As the calendar has turned to 2017, the political landscape is changing vastly, but the Federal Reserve and interest rates may be a bigger headwind for investors than anything coming out of Donald Trump's Twitter account.
"The big challenge is on interest rates rising, it's not about who is in the White House," said Kimberly Foss, CFP, best-selling author and founder of Empyrion Wealth Management. "What's going to be a challenge is the rise of rates and at which the speed the Federal Reserve does it."
In December 2016, the Federal Open Market Committee (FOMC) -- the group inside the Federal Reserve which determines interest rate policy -- raised the federal funds rate for the first time in a year, citing strength in the labor market and rising inflation as reasons.
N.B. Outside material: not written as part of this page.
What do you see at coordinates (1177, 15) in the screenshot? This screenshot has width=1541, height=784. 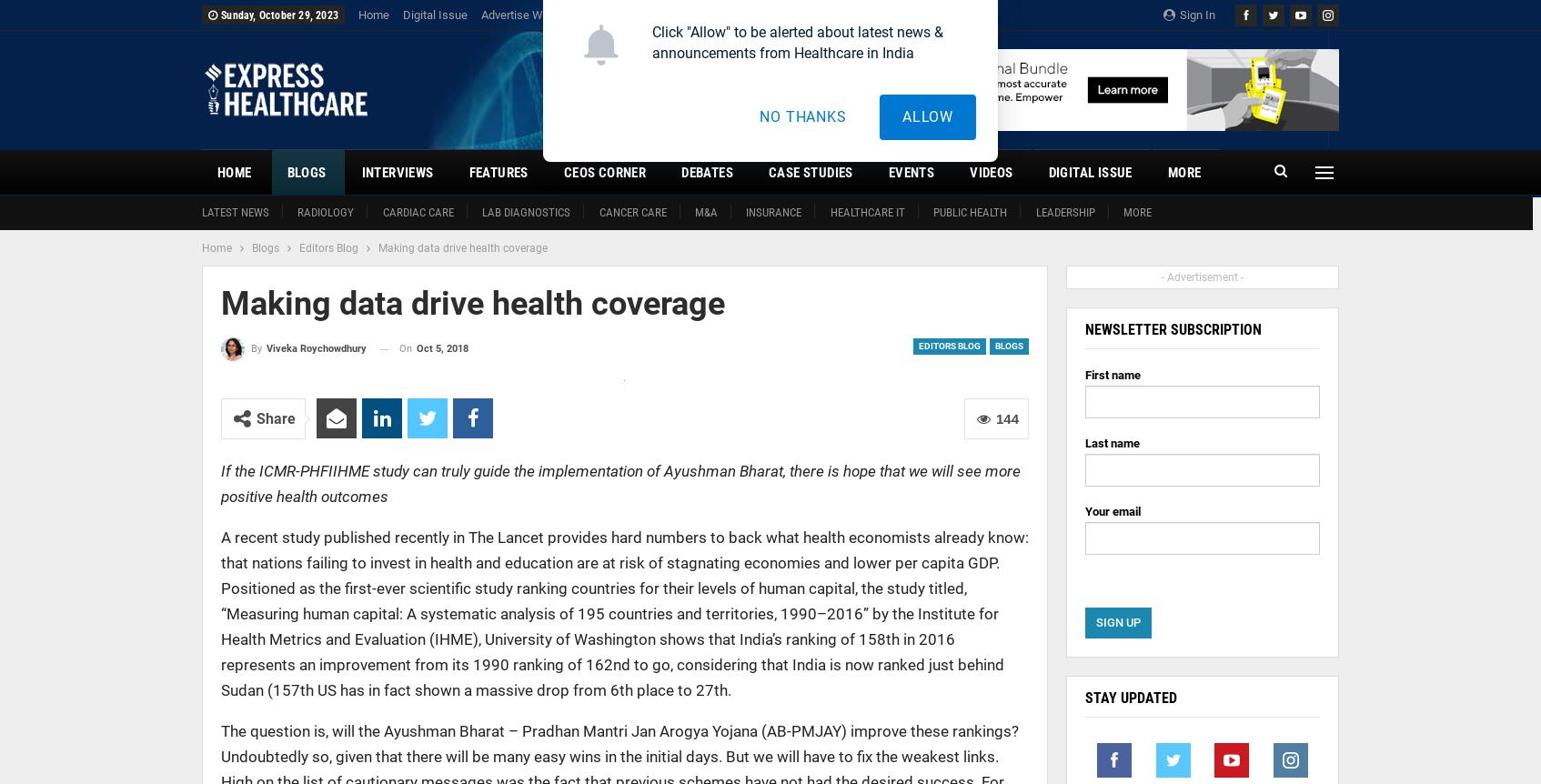 I see `'Sign in'` at bounding box center [1177, 15].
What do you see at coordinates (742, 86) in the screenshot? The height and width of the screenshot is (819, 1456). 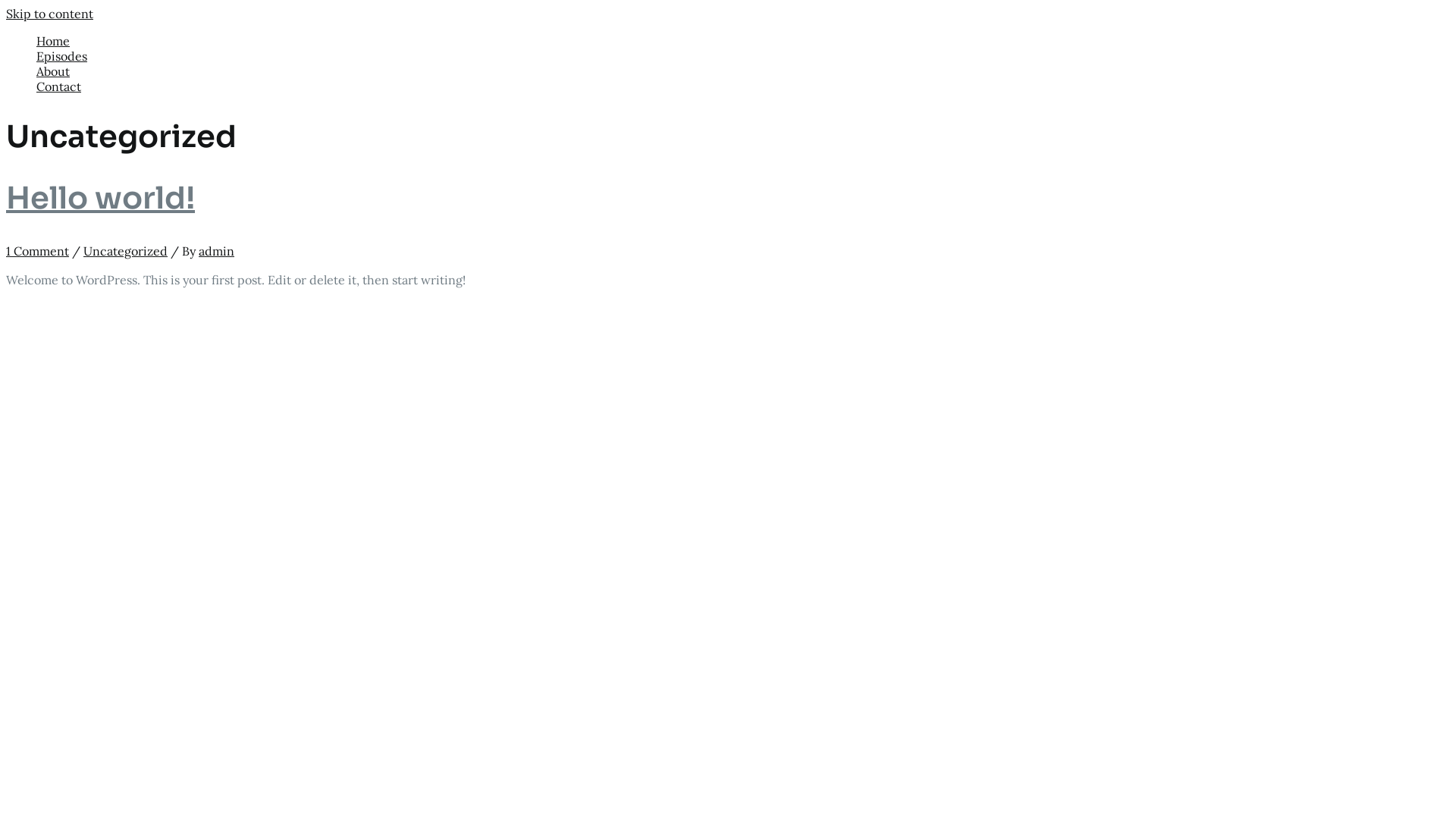 I see `'Contact'` at bounding box center [742, 86].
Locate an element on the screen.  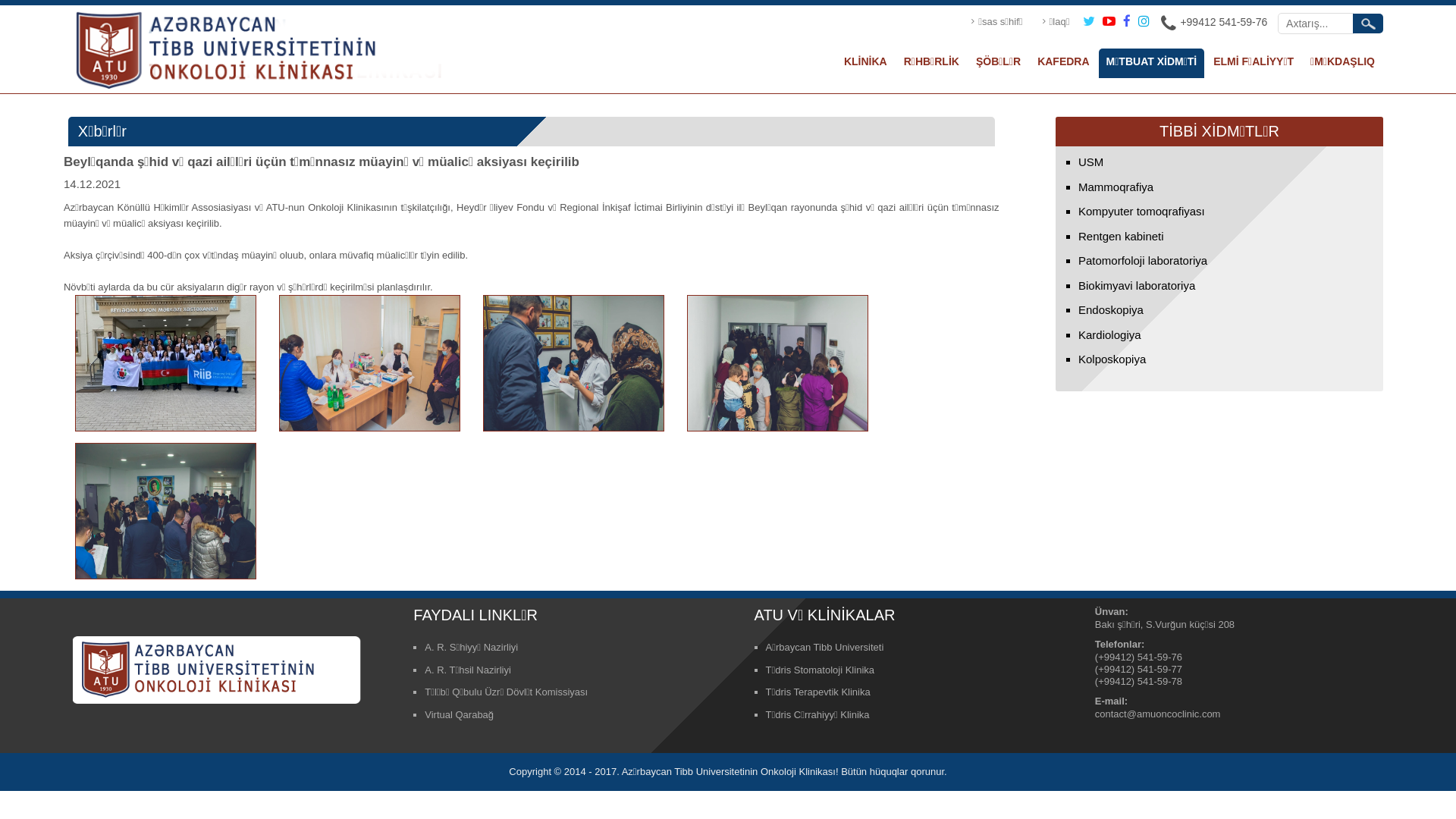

While that was expected by nearly every economic strategist and investor, what wasn't expected was the FOMC said it sees as many as three times in 2017 where it could raise rates, surpassing expectations of two rate hikes.
"There's an overwhelming sense of optimism and renewed hope in our economy," Foss said, while adding investors should be cautious about what the FOMC does over the next twelve months.
Though rising interest rates can potentially hurt high-yielding dividend stocks, there are opportunities for investors to generate yield from their portfolios, while being on the right side of the trade.
Foss noted her firm had significant exposure to dividends over the past three or four years for her clients, but as the landscape has shifted, she has become more selective about where her clients money is going.